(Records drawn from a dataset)
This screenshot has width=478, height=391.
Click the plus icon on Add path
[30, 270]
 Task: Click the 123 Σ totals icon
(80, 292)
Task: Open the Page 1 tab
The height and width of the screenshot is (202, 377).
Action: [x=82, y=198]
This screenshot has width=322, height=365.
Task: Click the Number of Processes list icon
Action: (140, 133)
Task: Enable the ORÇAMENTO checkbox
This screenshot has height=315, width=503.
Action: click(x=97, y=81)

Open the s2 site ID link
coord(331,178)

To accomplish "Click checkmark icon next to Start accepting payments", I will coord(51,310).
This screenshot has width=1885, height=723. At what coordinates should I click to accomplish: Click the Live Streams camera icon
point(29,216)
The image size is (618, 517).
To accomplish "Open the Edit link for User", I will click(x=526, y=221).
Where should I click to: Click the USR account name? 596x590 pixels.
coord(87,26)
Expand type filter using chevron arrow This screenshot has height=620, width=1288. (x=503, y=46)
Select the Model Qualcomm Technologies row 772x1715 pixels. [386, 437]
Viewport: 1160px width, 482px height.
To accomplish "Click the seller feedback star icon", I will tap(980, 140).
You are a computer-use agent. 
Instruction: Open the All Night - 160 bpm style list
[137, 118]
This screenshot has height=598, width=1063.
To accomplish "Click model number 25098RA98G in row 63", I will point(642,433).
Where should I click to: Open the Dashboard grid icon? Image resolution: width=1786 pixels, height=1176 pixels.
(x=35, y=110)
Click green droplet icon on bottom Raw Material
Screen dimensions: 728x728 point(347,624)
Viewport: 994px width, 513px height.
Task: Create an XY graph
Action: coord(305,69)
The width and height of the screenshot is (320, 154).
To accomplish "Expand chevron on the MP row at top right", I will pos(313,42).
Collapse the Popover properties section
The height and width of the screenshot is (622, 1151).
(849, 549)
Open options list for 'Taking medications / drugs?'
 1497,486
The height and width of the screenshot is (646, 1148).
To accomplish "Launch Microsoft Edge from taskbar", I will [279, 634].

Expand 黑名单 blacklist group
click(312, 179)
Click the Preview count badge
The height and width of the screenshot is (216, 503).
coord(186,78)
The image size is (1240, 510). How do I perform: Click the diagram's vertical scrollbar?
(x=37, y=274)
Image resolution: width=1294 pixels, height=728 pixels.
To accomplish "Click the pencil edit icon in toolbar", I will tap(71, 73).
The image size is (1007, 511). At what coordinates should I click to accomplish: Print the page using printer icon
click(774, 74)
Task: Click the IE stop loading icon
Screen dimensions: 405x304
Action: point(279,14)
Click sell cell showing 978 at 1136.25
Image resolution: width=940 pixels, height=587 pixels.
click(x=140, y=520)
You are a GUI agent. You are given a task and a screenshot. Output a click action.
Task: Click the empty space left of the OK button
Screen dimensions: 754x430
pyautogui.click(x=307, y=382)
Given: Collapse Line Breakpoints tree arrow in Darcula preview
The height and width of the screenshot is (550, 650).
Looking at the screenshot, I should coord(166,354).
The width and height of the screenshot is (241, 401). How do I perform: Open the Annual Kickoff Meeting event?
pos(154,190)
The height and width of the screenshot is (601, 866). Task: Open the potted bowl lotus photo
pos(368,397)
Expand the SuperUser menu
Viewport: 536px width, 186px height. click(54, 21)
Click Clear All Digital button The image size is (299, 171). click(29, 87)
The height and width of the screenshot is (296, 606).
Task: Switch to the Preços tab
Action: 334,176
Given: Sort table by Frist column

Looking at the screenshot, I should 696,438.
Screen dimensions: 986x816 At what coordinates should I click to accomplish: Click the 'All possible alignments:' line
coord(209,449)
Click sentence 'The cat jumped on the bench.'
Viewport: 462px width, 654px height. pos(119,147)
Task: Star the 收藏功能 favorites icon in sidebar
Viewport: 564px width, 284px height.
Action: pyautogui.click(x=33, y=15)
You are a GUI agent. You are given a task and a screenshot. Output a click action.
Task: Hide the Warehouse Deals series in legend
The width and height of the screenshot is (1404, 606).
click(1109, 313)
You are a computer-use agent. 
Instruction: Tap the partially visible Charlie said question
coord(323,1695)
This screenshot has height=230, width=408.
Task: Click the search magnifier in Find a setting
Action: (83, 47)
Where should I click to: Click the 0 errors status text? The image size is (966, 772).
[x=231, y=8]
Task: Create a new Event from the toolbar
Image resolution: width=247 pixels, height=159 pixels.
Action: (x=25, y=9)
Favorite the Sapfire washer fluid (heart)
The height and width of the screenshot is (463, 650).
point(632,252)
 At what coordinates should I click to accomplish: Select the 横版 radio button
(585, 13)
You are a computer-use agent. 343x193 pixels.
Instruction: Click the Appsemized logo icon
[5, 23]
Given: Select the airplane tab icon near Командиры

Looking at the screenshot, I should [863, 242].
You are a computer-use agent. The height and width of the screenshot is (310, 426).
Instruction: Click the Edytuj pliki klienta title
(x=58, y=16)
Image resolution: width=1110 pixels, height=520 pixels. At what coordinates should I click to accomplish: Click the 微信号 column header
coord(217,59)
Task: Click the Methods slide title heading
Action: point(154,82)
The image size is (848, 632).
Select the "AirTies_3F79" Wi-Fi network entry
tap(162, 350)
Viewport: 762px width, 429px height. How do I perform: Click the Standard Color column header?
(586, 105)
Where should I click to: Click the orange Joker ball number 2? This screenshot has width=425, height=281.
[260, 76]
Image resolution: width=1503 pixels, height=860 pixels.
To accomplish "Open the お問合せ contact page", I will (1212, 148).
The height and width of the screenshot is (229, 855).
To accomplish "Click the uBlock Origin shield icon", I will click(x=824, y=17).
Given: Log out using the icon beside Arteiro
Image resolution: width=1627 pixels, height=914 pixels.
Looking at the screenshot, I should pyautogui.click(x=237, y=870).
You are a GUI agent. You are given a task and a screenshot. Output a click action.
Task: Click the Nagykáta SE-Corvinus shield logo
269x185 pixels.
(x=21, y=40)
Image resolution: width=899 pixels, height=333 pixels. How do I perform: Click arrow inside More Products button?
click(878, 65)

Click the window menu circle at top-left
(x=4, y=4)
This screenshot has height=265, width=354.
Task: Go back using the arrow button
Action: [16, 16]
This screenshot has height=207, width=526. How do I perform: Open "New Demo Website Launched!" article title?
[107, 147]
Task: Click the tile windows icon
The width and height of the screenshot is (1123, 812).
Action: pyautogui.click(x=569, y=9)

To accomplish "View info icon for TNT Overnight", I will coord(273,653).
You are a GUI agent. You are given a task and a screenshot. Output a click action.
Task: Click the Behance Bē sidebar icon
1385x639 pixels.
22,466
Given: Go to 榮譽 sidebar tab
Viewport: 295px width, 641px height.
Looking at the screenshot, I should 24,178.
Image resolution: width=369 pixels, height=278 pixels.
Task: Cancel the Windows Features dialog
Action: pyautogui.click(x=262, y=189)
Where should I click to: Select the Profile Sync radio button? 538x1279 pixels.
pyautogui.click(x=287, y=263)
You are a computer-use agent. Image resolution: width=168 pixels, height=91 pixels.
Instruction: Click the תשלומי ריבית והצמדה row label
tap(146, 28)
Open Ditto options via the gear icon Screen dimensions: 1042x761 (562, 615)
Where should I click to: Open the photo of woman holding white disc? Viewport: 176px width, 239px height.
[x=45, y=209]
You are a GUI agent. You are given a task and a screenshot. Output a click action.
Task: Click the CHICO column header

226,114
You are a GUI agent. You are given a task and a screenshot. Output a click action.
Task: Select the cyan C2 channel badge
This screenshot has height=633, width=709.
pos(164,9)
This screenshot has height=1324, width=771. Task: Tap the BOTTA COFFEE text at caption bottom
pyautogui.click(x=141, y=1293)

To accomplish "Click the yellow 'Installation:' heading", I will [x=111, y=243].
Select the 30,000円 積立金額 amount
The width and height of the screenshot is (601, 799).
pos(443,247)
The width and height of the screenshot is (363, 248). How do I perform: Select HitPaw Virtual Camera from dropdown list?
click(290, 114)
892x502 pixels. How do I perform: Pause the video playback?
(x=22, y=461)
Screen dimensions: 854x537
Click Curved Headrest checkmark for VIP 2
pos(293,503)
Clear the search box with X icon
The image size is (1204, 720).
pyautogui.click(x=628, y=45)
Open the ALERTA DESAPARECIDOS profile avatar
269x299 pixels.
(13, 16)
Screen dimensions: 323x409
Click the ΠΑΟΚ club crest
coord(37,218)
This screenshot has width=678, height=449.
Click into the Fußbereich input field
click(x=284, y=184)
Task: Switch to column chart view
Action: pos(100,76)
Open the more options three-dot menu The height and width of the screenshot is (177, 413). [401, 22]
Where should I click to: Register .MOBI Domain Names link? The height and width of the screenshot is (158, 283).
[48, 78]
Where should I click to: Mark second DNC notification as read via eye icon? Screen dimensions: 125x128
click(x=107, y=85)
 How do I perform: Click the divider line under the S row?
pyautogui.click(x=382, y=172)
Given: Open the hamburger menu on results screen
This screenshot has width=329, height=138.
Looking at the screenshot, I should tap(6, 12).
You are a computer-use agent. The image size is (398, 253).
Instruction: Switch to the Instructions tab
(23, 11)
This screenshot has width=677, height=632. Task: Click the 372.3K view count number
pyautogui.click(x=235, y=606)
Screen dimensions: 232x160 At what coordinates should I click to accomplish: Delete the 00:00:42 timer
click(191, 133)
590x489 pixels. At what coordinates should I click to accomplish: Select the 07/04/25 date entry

Your task:
Which lines above run from the one containing "The width and height of the screenshot is (241, 401)." to the one containing "Task: Create a new Event from the toolbar"? Give them again exactly, both ends included.

Solution:
The width and height of the screenshot is (241, 401). How do I perform: Open the Annual Kickoff Meeting event?
pos(154,190)
The height and width of the screenshot is (601, 866). Task: Open the potted bowl lotus photo
pos(368,397)
Expand the SuperUser menu
Viewport: 536px width, 186px height. click(54, 21)
Click Clear All Digital button The image size is (299, 171). click(29, 87)
The height and width of the screenshot is (296, 606).
Task: Switch to the Preços tab
Action: 334,176
Given: Sort table by Frist column

Looking at the screenshot, I should 696,438.
Screen dimensions: 986x816 At what coordinates should I click to accomplish: Click the 'All possible alignments:' line
coord(209,449)
Click sentence 'The cat jumped on the bench.'
Viewport: 462px width, 654px height. pos(119,147)
Task: Star the 收藏功能 favorites icon in sidebar
Viewport: 564px width, 284px height.
Action: pyautogui.click(x=33, y=15)
You are a GUI agent. You are given a task and a screenshot. Output a click action.
Task: Hide the Warehouse Deals series in legend
The width and height of the screenshot is (1404, 606).
click(1109, 313)
You are a computer-use agent. 
Instruction: Tap the partially visible Charlie said question
coord(323,1695)
This screenshot has height=230, width=408.
Task: Click the search magnifier in Find a setting
Action: (83, 47)
Where should I click to: Click the 0 errors status text? The image size is (966, 772).
[x=231, y=8]
Task: Create a new Event from the toolbar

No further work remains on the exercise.